> **What the task requires**
Copy out the following lines word for word, covering all of the records.

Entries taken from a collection
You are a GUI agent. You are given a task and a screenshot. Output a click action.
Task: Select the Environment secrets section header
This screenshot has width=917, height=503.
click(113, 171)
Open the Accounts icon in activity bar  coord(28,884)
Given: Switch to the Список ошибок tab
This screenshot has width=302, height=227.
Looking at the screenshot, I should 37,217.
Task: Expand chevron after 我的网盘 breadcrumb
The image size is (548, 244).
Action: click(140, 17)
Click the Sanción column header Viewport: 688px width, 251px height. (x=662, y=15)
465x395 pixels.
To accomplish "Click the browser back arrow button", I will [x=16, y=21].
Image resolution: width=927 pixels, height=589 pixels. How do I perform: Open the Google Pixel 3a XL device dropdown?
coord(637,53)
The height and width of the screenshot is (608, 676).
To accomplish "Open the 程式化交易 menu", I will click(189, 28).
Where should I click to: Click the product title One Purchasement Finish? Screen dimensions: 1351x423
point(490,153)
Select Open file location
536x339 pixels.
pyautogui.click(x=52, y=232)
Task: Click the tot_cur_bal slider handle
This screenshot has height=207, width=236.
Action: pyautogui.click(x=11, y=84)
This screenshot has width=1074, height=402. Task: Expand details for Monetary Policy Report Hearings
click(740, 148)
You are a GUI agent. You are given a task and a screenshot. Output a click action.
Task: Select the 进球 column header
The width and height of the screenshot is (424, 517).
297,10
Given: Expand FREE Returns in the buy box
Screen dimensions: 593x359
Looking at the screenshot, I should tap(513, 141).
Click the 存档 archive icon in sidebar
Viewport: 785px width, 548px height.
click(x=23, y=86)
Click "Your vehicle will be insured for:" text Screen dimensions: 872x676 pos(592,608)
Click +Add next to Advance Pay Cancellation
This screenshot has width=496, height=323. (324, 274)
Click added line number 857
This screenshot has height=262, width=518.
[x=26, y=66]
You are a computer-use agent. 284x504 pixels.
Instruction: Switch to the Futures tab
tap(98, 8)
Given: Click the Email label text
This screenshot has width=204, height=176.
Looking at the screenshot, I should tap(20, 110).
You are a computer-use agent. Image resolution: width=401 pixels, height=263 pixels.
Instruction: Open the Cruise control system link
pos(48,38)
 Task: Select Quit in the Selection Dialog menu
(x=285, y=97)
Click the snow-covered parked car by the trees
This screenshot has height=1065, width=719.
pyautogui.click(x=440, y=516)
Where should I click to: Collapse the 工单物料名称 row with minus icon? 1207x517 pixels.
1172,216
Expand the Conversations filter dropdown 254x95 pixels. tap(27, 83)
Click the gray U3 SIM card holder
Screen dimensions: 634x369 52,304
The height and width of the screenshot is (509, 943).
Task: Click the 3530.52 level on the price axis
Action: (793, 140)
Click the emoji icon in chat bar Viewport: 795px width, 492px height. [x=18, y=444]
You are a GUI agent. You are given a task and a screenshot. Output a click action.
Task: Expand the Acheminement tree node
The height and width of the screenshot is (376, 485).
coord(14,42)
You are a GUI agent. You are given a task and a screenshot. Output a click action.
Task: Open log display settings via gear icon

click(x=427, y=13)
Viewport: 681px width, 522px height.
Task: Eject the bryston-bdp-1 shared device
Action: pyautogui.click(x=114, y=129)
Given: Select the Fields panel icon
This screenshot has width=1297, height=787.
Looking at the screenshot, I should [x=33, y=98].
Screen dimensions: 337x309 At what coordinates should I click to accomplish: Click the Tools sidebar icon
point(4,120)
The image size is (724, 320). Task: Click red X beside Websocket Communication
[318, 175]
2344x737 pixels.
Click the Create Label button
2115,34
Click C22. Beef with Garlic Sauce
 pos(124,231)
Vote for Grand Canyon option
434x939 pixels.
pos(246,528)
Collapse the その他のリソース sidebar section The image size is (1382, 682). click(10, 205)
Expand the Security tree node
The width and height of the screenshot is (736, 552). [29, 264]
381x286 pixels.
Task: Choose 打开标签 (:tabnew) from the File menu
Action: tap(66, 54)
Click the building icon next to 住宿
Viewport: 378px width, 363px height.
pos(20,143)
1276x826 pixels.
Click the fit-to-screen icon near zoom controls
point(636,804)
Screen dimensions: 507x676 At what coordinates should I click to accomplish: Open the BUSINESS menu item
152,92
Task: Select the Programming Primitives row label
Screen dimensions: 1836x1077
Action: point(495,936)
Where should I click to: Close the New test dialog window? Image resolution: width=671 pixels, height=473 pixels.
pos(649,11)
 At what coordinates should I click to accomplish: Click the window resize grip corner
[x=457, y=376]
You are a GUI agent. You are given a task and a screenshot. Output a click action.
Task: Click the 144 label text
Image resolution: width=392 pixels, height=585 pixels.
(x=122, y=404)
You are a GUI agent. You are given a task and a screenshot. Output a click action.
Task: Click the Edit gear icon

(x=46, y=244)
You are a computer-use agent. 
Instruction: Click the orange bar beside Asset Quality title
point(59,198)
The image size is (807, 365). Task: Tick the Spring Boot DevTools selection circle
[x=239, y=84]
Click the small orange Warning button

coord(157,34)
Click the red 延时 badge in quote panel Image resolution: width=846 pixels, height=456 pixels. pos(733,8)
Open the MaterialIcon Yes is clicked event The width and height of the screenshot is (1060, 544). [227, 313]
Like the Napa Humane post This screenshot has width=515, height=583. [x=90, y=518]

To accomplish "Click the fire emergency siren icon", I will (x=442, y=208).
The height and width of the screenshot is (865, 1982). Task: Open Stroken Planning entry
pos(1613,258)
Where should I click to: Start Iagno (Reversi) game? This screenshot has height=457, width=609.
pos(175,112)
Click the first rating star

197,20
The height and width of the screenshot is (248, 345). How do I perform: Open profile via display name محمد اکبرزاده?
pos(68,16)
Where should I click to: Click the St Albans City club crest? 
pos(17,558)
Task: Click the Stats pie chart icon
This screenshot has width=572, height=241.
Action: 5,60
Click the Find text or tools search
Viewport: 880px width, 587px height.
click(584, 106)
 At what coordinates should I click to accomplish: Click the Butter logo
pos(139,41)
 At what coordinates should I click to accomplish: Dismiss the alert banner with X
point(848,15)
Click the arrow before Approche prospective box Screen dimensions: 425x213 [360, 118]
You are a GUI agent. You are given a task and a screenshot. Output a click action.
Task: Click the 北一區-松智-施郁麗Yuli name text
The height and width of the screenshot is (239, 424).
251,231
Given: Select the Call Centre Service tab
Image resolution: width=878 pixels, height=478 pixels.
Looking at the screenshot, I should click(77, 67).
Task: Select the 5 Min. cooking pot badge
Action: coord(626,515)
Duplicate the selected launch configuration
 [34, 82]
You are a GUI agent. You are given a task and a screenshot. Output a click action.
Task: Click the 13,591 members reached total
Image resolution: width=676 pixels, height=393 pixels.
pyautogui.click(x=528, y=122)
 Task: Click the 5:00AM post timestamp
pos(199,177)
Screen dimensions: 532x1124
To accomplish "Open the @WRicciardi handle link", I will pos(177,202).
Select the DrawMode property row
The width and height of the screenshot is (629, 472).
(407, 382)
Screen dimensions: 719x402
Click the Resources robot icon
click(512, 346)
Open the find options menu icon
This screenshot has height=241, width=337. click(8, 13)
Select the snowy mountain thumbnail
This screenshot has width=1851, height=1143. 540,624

> **Exercise answer**
You are a GUI agent. You are given a task and a screenshot. Output a click action.
Task: Select the Environment secrets section header
This screenshot has width=917, height=503.
click(113, 171)
Open the Accounts icon in activity bar  coord(28,884)
Given: Switch to the Список ошибок tab
This screenshot has width=302, height=227.
Looking at the screenshot, I should 37,217.
Task: Expand chevron after 我的网盘 breadcrumb
The image size is (548, 244).
Action: click(140, 17)
Click the Sanción column header Viewport: 688px width, 251px height. (x=662, y=15)
465x395 pixels.
To accomplish "Click the browser back arrow button", I will [x=16, y=21].
Image resolution: width=927 pixels, height=589 pixels. How do I perform: Open the Google Pixel 3a XL device dropdown?
coord(637,53)
The height and width of the screenshot is (608, 676).
To accomplish "Open the 程式化交易 menu", I will click(189, 28).
Where should I click to: Click the product title One Purchasement Finish? Screen dimensions: 1351x423
point(490,153)
Select Open file location
536x339 pixels.
pyautogui.click(x=52, y=232)
Task: Click the tot_cur_bal slider handle
This screenshot has height=207, width=236.
Action: pyautogui.click(x=11, y=84)
This screenshot has width=1074, height=402. Task: Expand details for Monetary Policy Report Hearings
click(740, 148)
You are a GUI agent. You are given a task and a screenshot. Output a click action.
Task: Select the 进球 column header
The width and height of the screenshot is (424, 517).
297,10
Given: Expand FREE Returns in the buy box
Screen dimensions: 593x359
Looking at the screenshot, I should tap(513, 141).
Click the 存档 archive icon in sidebar
Viewport: 785px width, 548px height.
click(x=23, y=86)
Click "Your vehicle will be insured for:" text Screen dimensions: 872x676 pos(592,608)
Click +Add next to Advance Pay Cancellation
This screenshot has width=496, height=323. (324, 274)
Click added line number 857
This screenshot has height=262, width=518.
[x=26, y=66]
You are a computer-use agent. 284x504 pixels.
Instruction: Switch to the Futures tab
tap(98, 8)
Given: Click the Email label text
This screenshot has width=204, height=176.
Looking at the screenshot, I should tap(20, 110).
You are a computer-use agent. Image resolution: width=401 pixels, height=263 pixels.
Instruction: Open the Cruise control system link
pos(48,38)
 Task: Select Quit in the Selection Dialog menu
(x=285, y=97)
Click the snow-covered parked car by the trees
This screenshot has height=1065, width=719.
pyautogui.click(x=440, y=516)
Where should I click to: Collapse the 工单物料名称 row with minus icon? 1207x517 pixels.
1172,216
Expand the Conversations filter dropdown 254x95 pixels. tap(27, 83)
Click the gray U3 SIM card holder
Screen dimensions: 634x369 52,304
The height and width of the screenshot is (509, 943).
Task: Click the 3530.52 level on the price axis
Action: (793, 140)
Click the emoji icon in chat bar Viewport: 795px width, 492px height. [x=18, y=444]
You are a GUI agent. You are given a task and a screenshot. Output a click action.
Task: Expand the Acheminement tree node
The height and width of the screenshot is (376, 485).
coord(14,42)
You are a GUI agent. You are given a task and a screenshot. Output a click action.
Task: Open log display settings via gear icon

click(x=427, y=13)
Viewport: 681px width, 522px height.
Task: Eject the bryston-bdp-1 shared device
Action: pyautogui.click(x=114, y=129)
Given: Select the Fields panel icon
This screenshot has width=1297, height=787.
Looking at the screenshot, I should [x=33, y=98].
Screen dimensions: 337x309 At what coordinates should I click to accomplish: Click the Tools sidebar icon
point(4,120)
The image size is (724, 320). Task: Click red X beside Websocket Communication
[318, 175]
2344x737 pixels.
Click the Create Label button
2115,34
Click C22. Beef with Garlic Sauce
 pos(124,231)
Vote for Grand Canyon option
434x939 pixels.
pos(246,528)
Collapse the その他のリソース sidebar section The image size is (1382, 682). click(10, 205)
Expand the Security tree node
The width and height of the screenshot is (736, 552). [29, 264]
381x286 pixels.
Task: Choose 打开标签 (:tabnew) from the File menu
Action: tap(66, 54)
Click the building icon next to 住宿
Viewport: 378px width, 363px height.
pos(20,143)
1276x826 pixels.
Click the fit-to-screen icon near zoom controls
point(636,804)
Screen dimensions: 507x676 At what coordinates should I click to accomplish: Open the BUSINESS menu item
152,92
Task: Select the Programming Primitives row label
Screen dimensions: 1836x1077
Action: point(495,936)
Where should I click to: Close the New test dialog window? Image resolution: width=671 pixels, height=473 pixels.
pos(649,11)
 At what coordinates should I click to accomplish: Click the window resize grip corner
[x=457, y=376]
You are a GUI agent. You are given a task and a screenshot. Output a click action.
Task: Click the 144 label text
Image resolution: width=392 pixels, height=585 pixels.
(x=122, y=404)
You are a GUI agent. You are given a task and a screenshot. Output a click action.
Task: Click the Edit gear icon

(x=46, y=244)
You are a computer-use agent. 
Instruction: Click the orange bar beside Asset Quality title
point(59,198)
The image size is (807, 365). Task: Tick the Spring Boot DevTools selection circle
[x=239, y=84]
Click the small orange Warning button

coord(157,34)
Click the red 延时 badge in quote panel Image resolution: width=846 pixels, height=456 pixels. pos(733,8)
Open the MaterialIcon Yes is clicked event The width and height of the screenshot is (1060, 544). [227, 313]
Like the Napa Humane post This screenshot has width=515, height=583. [x=90, y=518]

To accomplish "Click the fire emergency siren icon", I will (x=442, y=208).
The height and width of the screenshot is (865, 1982). Task: Open Stroken Planning entry
pos(1613,258)
Where should I click to: Start Iagno (Reversi) game? This screenshot has height=457, width=609.
pos(175,112)
Click the first rating star

197,20
The height and width of the screenshot is (248, 345). How do I perform: Open profile via display name محمد اکبرزاده?
pos(68,16)
Where should I click to: Click the St Albans City club crest? 
pos(17,558)
Task: Click the Stats pie chart icon
This screenshot has width=572, height=241.
Action: 5,60
Click the Find text or tools search
Viewport: 880px width, 587px height.
click(584, 106)
 At what coordinates should I click to accomplish: Click the Butter logo
pos(139,41)
 At what coordinates should I click to accomplish: Dismiss the alert banner with X
point(848,15)
Click the arrow before Approche prospective box Screen dimensions: 425x213 [360, 118]
You are a GUI agent. You are given a task and a screenshot. Output a click action.
Task: Click the 北一區-松智-施郁麗Yuli name text
The height and width of the screenshot is (239, 424).
251,231
Given: Select the Call Centre Service tab
Image resolution: width=878 pixels, height=478 pixels.
Looking at the screenshot, I should click(77, 67).
Task: Select the 5 Min. cooking pot badge
Action: coord(626,515)
Duplicate the selected launch configuration
 [34, 82]
You are a GUI agent. You are given a task and a screenshot. Output a click action.
Task: Click the 13,591 members reached total
Image resolution: width=676 pixels, height=393 pixels.
pyautogui.click(x=528, y=122)
 Task: Click the 5:00AM post timestamp
pos(199,177)
Screen dimensions: 532x1124
To accomplish "Open the @WRicciardi handle link", I will pos(177,202).
Select the DrawMode property row
The width and height of the screenshot is (629, 472).
(407, 382)
Screen dimensions: 719x402
Click the Resources robot icon
click(512, 346)
Open the find options menu icon
This screenshot has height=241, width=337. click(8, 13)
Select the snowy mountain thumbnail
This screenshot has width=1851, height=1143. 540,624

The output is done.